SARS-CoV-2 is the seventh coronavirus to infect humans. We have MERS-CoV, which causes Middle Eastern respiratory syndrome, SARS-CoV and SARS-CoV-2, which cause severe acute respiratory syndrome, and the remaining four (OC43, HKU1, 229E and NL63) endemic viruses, which cause colds.
In a peer-reviewed paper entitled “Immunological Characteristics Control the Transition of COVID-19 to Endemic” published in the prestigious journal Science in February 2021, researchers at Pennsylvania State University and Emory University stated that all human coronaviruses elicit immunity with similar characteristics. The COVID-19 pandemic is a consequence of a human population that had not seen SARS-CoV-2 before. Once a widespread infection (such as the Omicron wave) occurs worldwide, the virus will eventually circulate endemically, meaning that infections can still occur, but with milder symptoms and much less mortality.

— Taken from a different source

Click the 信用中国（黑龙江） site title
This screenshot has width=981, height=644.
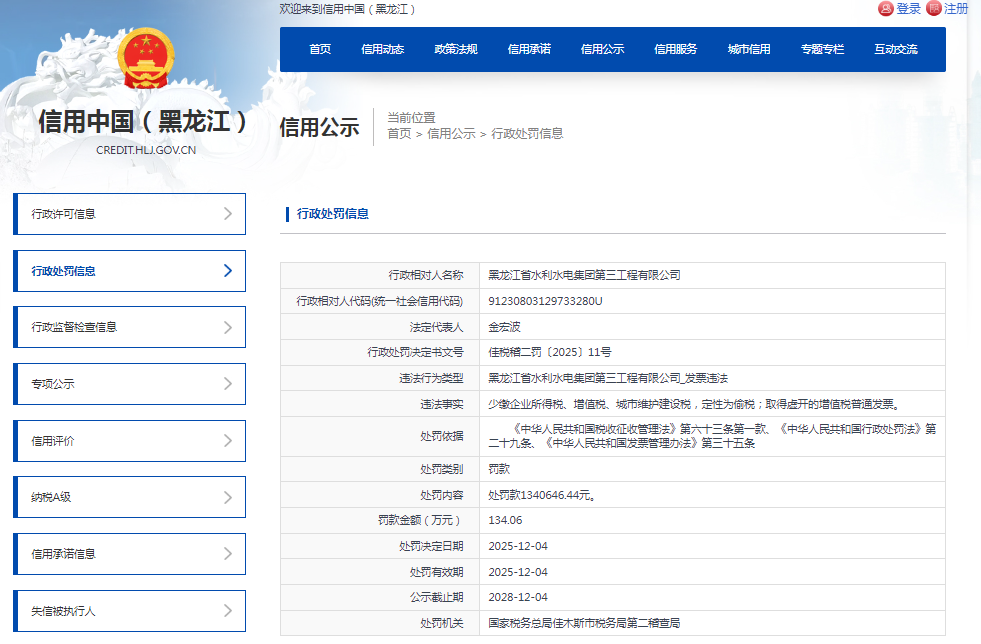pyautogui.click(x=144, y=120)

There are two reasons why the transition from pandemic to endemic did not occur before Omicron: 1) all the widespread vaccines are based on the nail protein, which does not induce protective long-term T-cell response, and 2) natural immunity was not widespread.
The Nature paper revealed that protective (IL-2-secreting) T cells are induced by SARS-CoV-2 infection. Accordingly, we could predict that a wider spread of Omicron infection would induce a wider range of cross-reactive T cell immunity and subsequently offer more widespread protection against potential future SARS-CoV-2 variants. As a result, we are probably very close to being able to say goodbye to the pandemic.
Although we need to be aware that we are not out of the woods yet and people are still suffering, I remain optimistic that we are starting to see the light at the end of the tunnel.
We must also remember that even when we say goodbye to COVID-19, we will probably not be completely free of SARS-CoV-2. Even seasonal flu kills more than half a million people globally each year, according to the World Health Organization. And another endemic virus is likely to increase the burden on healthcare systems around the world.
The good thing is, as I noted in my previous article, that Omicron can be seen as a live attenuated vaccine, which has a very good track record among all vaccines. There have been about 11 diseases that attenuated vaccines were widely used to fight, such as measles, mumps, chickenpox and polio. So far, none of these diseases have spread out of control after decades of vaccination.
Hopefully, Omicron will behave like its other weakened vaccine cousins, and with luck, no other SARS-CoV-2 variant will emerge and become a pandemic in the future.
The views expressed in this article are those of the author and do not necessarily reflect the views of the Epoch Times.